Article:
- - - -
Predictive Hacks

Stemming and Lemmatization in Python using NLTK

similar documents

In this tutorial, we will show you how to use stemming and lemmatization in NLP tasks. You can find more info about stemming and lemmatization in this post from Stanford.

Stemming

Stemming is a rule-based process that converts tokens into their root form by removing the suffixes. Let’s consider the following text and apply stemming using the SnowballStemmer from NLTK.

import nltk

nltk.download('punkt')
nltk.download('averaged_perceptron_tagger')
nltk.download('wordnet')


import nltk
from nltk.tokenize import word_tokenize
from nltk.stem import SnowballStemmer


text = 'Jim has an engineering background and he works as project manager! Before he was working as a developer in a software company'


snow = SnowballStemmer('english')

stemmed_sentence = []
# Word Tokenizer
words = word_tokenize(text)
for w in words:
    # Apply Stemming
    stemmed_sentence.append(snow.stem(w))
stemmed_text = " ".join(stemmed_sentence)
- - - -
Data shown:

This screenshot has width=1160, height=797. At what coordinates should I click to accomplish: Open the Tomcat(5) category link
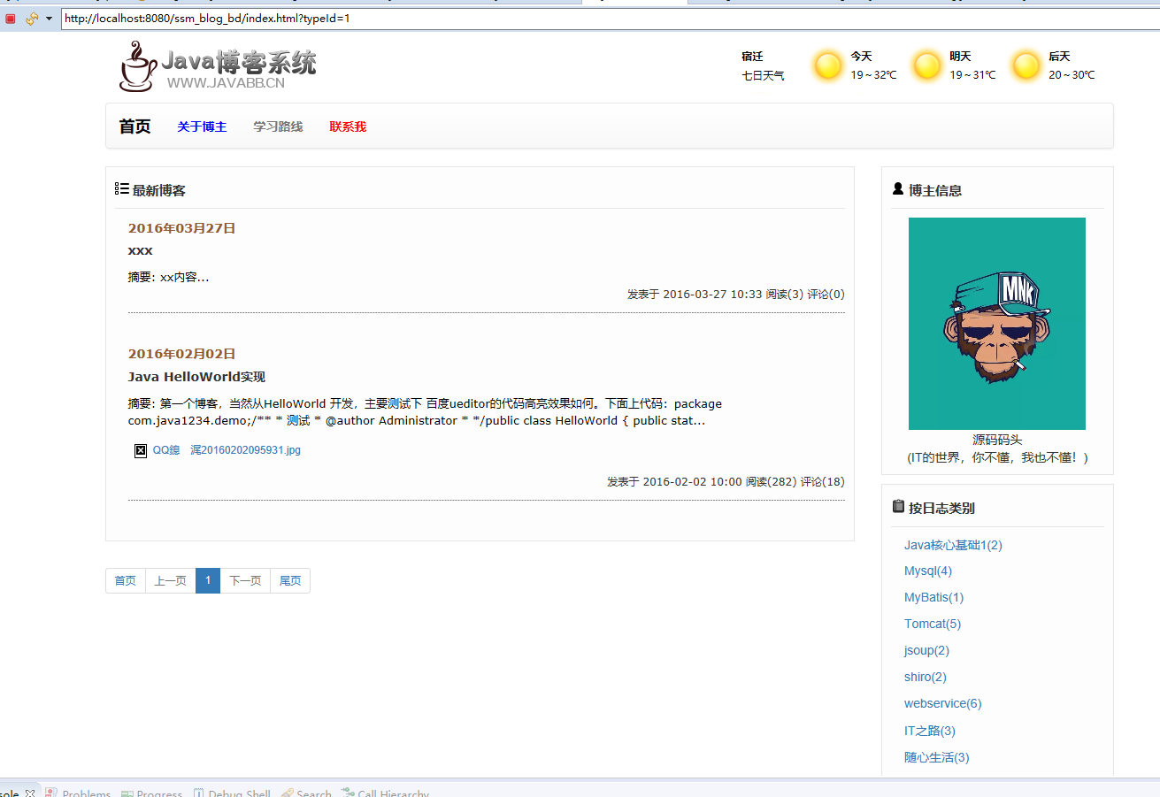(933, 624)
- - - -
Complete the following:
A. Reproduce the part of the stemming tutorial that opens with the words containing "Stemming and Lemmatization in Python" and closes with "SnowballStemmer from NLTK.".
B. In the stemming tutorial, how does stemming convert tokens into their root form?

Correct answers:
A.
Stemming and Lemmatization in Python using NLTK

similar documents

In this tutorial, we will show you how to use stemming and lemmatization in NLP tasks. You can find more info about stemming and lemmatization in this post from Stanford.

Stemming

Stemming is a rule-based process that converts tokens into their root form by removing the suffixes. Let’s consider the following text and apply stemming using the SnowballStemmer from NLTK.

B. By removing the suffixes.